While the plane's fastest speed is only 43 miles per hour, and solar panels may be unlikely to power commercial planes anytime soon, Solar Impulse could prove the potential of clean energy in aircrafts and other tech applications. Finding ways to incorporate clean energy sources like solar power into planes and other types of vehicles could reduce carbon emissions resulting from travel.

Emissions from air travel are estimated to account for just over 3% of global warming. That number is rapidly rising as the number of flights increases much faster than improvements in fuel efficiency.

One round-trip flight across the US produces a warming effect equivalent to 2-3 tons of carbon dioxide per person on the flight. The average US resident generates about 19 tons of carbon dioxide a year.

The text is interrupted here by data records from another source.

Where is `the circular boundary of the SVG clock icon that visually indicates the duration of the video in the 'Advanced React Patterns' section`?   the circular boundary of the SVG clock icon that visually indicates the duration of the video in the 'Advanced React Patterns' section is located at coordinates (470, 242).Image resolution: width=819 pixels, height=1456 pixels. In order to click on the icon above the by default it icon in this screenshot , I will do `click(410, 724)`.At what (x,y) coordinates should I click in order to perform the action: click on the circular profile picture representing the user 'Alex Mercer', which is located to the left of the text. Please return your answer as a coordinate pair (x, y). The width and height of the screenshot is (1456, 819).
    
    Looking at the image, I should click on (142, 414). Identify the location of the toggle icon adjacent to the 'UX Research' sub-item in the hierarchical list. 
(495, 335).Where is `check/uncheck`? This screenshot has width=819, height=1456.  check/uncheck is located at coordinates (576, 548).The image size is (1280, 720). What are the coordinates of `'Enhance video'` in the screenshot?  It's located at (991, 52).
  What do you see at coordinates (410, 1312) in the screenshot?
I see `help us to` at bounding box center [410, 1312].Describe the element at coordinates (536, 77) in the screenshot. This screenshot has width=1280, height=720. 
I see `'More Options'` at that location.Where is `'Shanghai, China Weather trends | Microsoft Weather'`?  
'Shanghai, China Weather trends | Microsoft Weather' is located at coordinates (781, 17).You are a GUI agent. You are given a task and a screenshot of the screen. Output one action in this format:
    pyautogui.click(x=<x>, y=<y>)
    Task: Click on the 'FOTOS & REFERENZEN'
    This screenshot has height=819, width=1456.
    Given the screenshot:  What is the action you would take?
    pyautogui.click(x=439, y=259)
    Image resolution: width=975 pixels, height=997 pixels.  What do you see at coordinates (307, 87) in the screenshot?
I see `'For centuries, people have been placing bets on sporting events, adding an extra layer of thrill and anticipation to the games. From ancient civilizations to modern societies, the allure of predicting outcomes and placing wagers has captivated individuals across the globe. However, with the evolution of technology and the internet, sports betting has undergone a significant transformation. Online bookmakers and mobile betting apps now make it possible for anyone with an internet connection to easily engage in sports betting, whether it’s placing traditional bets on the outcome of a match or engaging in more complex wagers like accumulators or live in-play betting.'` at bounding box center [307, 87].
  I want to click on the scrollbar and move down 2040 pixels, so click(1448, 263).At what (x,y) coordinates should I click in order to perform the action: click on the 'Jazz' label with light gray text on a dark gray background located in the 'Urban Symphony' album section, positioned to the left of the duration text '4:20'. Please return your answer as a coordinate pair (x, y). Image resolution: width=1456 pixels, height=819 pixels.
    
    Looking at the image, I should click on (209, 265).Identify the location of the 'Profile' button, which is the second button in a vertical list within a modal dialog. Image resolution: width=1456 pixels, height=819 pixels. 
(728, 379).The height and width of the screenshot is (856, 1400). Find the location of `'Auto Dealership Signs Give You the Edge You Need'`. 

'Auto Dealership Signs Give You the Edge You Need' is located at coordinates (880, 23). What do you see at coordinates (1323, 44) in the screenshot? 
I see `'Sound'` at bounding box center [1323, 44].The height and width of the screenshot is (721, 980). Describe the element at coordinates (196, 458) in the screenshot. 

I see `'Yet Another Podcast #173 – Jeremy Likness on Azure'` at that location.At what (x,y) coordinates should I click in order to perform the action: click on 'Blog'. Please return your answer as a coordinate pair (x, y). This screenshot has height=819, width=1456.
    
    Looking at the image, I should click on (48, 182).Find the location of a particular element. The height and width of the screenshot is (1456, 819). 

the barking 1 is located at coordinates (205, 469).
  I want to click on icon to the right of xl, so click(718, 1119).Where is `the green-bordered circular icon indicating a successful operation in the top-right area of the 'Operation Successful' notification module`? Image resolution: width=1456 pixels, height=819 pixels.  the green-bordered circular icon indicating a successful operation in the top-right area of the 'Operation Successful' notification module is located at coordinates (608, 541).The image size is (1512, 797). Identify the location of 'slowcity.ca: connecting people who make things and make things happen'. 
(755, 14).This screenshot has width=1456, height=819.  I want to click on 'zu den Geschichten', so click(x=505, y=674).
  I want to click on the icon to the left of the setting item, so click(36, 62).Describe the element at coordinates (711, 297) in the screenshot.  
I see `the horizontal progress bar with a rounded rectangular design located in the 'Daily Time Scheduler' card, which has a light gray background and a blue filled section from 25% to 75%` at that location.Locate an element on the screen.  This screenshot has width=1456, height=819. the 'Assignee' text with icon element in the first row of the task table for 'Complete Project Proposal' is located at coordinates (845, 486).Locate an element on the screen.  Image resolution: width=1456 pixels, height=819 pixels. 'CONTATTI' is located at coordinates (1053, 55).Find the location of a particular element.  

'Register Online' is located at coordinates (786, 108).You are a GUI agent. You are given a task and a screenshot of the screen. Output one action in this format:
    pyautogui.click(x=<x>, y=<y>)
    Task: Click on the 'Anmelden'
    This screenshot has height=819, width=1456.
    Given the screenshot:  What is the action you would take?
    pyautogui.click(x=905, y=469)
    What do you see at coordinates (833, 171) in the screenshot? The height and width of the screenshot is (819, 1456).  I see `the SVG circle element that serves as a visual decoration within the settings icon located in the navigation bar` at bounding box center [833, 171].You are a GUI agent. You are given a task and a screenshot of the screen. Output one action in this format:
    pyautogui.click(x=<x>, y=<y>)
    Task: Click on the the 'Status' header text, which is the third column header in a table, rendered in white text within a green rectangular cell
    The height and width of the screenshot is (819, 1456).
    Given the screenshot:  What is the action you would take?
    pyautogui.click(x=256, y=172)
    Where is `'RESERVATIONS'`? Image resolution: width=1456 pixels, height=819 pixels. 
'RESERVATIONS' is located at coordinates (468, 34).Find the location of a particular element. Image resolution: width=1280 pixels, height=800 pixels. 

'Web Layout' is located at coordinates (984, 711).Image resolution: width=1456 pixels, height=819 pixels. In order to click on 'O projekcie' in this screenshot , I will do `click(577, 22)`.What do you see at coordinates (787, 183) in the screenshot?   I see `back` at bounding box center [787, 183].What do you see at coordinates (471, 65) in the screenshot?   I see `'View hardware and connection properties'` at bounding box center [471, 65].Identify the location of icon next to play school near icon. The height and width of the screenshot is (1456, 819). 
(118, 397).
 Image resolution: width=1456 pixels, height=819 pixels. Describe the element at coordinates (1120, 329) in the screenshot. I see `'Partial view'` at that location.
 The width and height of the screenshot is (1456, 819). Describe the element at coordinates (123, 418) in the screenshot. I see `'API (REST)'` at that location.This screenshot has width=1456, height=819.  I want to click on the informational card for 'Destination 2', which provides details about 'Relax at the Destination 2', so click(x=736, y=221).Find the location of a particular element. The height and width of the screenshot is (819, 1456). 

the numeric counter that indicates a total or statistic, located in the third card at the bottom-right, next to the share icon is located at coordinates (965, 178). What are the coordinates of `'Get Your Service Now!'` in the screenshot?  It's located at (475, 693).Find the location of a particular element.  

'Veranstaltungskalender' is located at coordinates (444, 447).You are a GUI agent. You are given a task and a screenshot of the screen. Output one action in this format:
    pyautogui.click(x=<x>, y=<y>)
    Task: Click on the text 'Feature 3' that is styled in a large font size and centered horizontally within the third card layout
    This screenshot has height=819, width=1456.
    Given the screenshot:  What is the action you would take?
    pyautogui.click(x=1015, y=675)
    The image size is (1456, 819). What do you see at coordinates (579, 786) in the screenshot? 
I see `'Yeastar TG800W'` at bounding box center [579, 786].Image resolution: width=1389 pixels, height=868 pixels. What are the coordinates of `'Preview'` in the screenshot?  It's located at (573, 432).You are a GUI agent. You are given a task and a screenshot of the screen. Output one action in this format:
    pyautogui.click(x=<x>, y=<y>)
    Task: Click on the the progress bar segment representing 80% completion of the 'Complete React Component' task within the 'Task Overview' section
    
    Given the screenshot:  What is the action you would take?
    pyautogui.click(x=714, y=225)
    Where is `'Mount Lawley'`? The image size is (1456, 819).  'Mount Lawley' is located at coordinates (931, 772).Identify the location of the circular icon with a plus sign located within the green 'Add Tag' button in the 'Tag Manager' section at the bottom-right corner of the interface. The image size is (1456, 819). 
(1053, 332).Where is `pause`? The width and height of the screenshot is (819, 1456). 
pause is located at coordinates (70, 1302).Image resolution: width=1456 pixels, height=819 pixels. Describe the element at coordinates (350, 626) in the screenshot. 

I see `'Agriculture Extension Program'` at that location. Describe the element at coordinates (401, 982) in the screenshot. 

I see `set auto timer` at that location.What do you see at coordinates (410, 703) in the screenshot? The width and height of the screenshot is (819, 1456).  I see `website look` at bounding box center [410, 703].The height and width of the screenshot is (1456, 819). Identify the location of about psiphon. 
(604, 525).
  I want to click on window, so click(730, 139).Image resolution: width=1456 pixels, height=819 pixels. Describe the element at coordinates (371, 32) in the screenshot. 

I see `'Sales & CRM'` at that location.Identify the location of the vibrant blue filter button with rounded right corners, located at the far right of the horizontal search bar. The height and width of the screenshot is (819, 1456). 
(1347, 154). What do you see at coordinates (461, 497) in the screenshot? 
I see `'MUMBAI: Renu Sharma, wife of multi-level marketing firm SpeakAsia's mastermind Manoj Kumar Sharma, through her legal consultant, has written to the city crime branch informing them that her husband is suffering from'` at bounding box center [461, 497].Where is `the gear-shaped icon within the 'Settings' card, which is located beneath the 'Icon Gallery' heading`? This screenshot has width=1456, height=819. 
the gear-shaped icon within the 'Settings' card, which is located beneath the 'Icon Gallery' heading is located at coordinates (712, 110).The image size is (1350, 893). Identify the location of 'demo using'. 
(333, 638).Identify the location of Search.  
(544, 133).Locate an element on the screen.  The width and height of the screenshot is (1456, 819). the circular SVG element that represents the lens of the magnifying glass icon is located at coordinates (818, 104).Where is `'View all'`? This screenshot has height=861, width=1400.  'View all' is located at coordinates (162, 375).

Solar Impulses’ successful flights give an important message that “everybody could use the same technologies on the ground to halve our world’s energy consumption, save natural resources and improve our quality of life,” according to their mission statement.

The around-the-world trip took a pause in July 2015 after the plane’s battery was damaged during a 5 day-long journey from Japan to Hawaii. After going through repairs for 9 months, the aircraft resumed travel this April.

The plane has since begun its continental American leg of the flight, landing in Mountain View, California, and Phoenix, Arizona. It will make two more stops in the US before flying over the Atlantic Ocean to Europe. The trip is expected to end back in Abu Dhabi later this year.

The technology behind Solar Impulse is revolutionary and will continue to improve with time. Well on its way to completing the ambitious world trip, the solar powered plane is a global example of the applicability of clean and renewable energy sources in technology.